A camisinha realmente previne a infecção pelo HIV?
Os preservativos são meios eficazes e capazes de impedir a transmissão sexual do HIV, desde que alguns cuidados sejam respeitados. Para a camisinha não arrebentar, é importante:
- Olhar o prazo de validade;
- Abrir a embalagem só na hora de usar;
- Não usar lubrificante oleoso (manteiga, óleo, vaselina, etc);
- Só usar lubrificante é base de água (KY, Preservgel, glicerina líquida, etc);
- Colocar a camisinha sobre o pênis quando já estiver ereto;
- Apertar a ponta da camisinha antes de desenrolar;
- Desenrolar até a base do pênis;
- Tirar a camisinha logo depois da ejaculação, com o pênis ainda ereto;
- Usar uma camisinha nova, a cada relação.

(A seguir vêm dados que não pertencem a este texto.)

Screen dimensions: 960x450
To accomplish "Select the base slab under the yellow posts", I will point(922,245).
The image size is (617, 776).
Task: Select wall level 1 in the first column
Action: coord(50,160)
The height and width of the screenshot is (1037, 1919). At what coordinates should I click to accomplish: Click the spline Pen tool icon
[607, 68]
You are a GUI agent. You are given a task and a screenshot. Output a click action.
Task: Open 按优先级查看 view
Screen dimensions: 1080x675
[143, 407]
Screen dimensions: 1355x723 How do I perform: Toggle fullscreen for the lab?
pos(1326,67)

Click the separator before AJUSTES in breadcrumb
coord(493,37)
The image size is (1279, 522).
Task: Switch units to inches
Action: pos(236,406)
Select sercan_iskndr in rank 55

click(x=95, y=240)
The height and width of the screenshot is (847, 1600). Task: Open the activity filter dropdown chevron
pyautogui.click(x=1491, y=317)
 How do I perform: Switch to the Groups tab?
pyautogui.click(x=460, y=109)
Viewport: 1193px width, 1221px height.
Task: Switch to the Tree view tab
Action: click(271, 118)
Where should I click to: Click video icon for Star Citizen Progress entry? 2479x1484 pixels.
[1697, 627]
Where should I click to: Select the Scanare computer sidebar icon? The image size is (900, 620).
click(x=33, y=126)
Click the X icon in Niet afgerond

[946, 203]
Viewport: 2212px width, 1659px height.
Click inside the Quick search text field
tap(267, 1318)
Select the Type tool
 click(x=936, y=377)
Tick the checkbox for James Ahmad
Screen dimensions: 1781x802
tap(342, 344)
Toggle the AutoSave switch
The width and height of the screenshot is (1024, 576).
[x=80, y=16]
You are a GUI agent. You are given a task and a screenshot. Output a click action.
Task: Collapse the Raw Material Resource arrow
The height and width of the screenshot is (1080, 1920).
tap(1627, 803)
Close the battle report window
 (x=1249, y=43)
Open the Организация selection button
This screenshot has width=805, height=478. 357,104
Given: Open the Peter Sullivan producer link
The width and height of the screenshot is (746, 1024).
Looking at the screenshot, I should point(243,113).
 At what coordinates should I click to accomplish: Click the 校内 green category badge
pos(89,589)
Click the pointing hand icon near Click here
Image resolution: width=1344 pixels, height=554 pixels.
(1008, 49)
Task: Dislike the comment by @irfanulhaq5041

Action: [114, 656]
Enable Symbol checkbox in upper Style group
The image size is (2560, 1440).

Eu e o meu parceiro somos soropositivos. Precisamos usar preservativo na hora do sexo?
Sim. Porque, com o passar dos anos, os anticorpos do soropositivo vão perdendo sua capacidade de neutralizar o HIV. Além disso, quando ocorre re-infecção pelo vírus da Aids pode-se receber cepas (espécies) de vírus diferentes das de origem, que, eventualmente, têm maior poder de infectividade, causando maiores danos, podendo, inclusive, dificultar o controle da doença. Outro problema é ser re-contaminado com vírus que já sejam resistentes a medicamentos ainda não utilizados, impedindo o seu emprego futuro.

Como evitar ou diminuir o risco durante o sexo oral?
Se for realizar sexo oral em um homem, recomenda-se que o parceiro use preservativo, para evitar o contato direto boca/pênis. Caso o pratique em uma mulher, aconselha-se o uso de uma barreira que impeça o contato direto boca/vagina. Esta barreira pode ser uma camisinha cortada - formando um retângulo - ou filme de PVC, usado na cozinha (rolopac, magipac, etc...).
Existem, ainda, outros meios de diminuir os riscos presentes no sexo oral:
• Evitar fazer sexo oral se tiver algum machucado, lesão ou inflamação na boca (inclusive gengivite).
• Evitar fazer sexo oral se tiver algum sangramento na boca ou se acabou de escovar os dentes e houve sangramento.
• Quem faz sexo oral em um homem deve evitar ejaculação na boca, e quem faz em uma mulher, deve evitar fazê-lo durante o período menstrual.

Qual é o risco presente na prática de sexo oral?
O sexo oral sempre foi tido como uma atividade de menor risco, mas nunca foi considerado sem risco algum. Vale lembrar que outras doenças sexualmente transmissíveis, como a sífilis, herpes e gonorréia, podem ser facilmente passadas por meio desta prática. A chance de transmissão do HIV por sexo oral é maior quando o soropositivo (ou o parceiro dele) tem DSTs não tratadas. Também é mais perigoso se tiver cortes abertos, úlceras ou machucados na boca, garganta infeccionada, amidalite ou alguma doença na gengiva.
Em geral, o perigo é maior para quem realiza o sexo oral, isto é, aquele que coloca a boca na região genital do outro: esperma, fluido vaginal ou sangue menstrual do(a) parceiro(a) poderão entrar em contato direto com a parte interna da boca, que freqüentemente tem lesões. Parece não haver riscos para quem recebe sexo oral, seja homem ou mulher.